The output result is: when a is assigned 3, the corresponding 3 instead of 0003 is output.

This method seems clumsy. Every time the output number is written with repeated output code four times and jumps back and forth, but more importantly, it provides a nozero idea, methods Commonly Used to set bool variables in C, C ++, C #, and Java are also useful and useful in Assembler programs. in the experiment, I also used the following definition subroutine method to output numbers. 4. using the function to output four digits below is a method that Baidu Knows.
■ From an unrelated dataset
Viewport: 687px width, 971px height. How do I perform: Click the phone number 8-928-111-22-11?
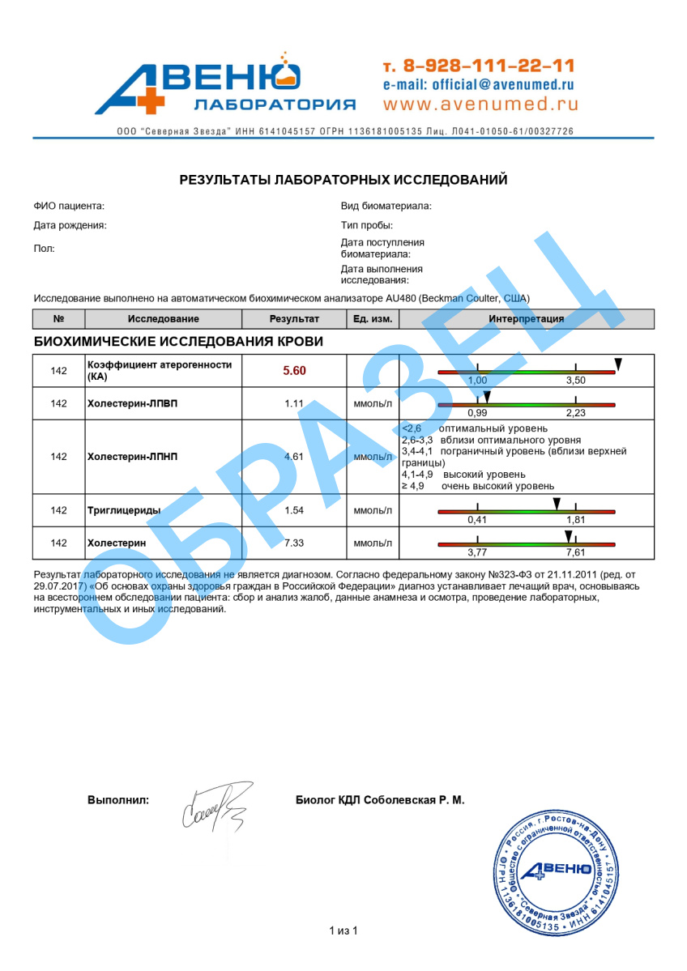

Calling the function to output digits has not yet learned subfunctions, so this method is not verified here, however, this method is quite useful. the above nozero is also based on its idea. it is for everyone to learn.
Web: http://zhidao.baidu.com/question/54461195.html

Outd proc push CX mov nozero, 0; like a Boolean variable mov CX, 10000 call decdiv mov CX, 1000 call decdiv mov CX, 100 call decdiv mov CX, 10 call decdiv mov CX, 1 call decdiv; CMP nozero, 0; JNE outdexit; MoV DL, 30 h; MoV ah, 2; int 21 houtdexit: Pop CX ret; call: Incoming in BX, the divisor is input in CX; RET: printer; the remainder is sent to bxdecdiv proc mov ax, BX mov dx, 0 Div CX mov BX, DX mov DL, Al cmp dl, 0 JNE dispdigit CMP nozero, 0 JNE dispdigit JMP decdivexitdispdigit: mov nozero, 1 add DL, 30 h mov ah, 2 int 21 hdecdivexit: retdecdiv endpoutd endp

5. conclusion: The above article mainly serves as a reference for students who have just learned the compilation. at the same time, the Code is not very optimized and redundant, but it still provides some good Assembly ideas for everyone to learn. I hope everyone can learn some ideas. the above four codes are very useful when I just learned assembly.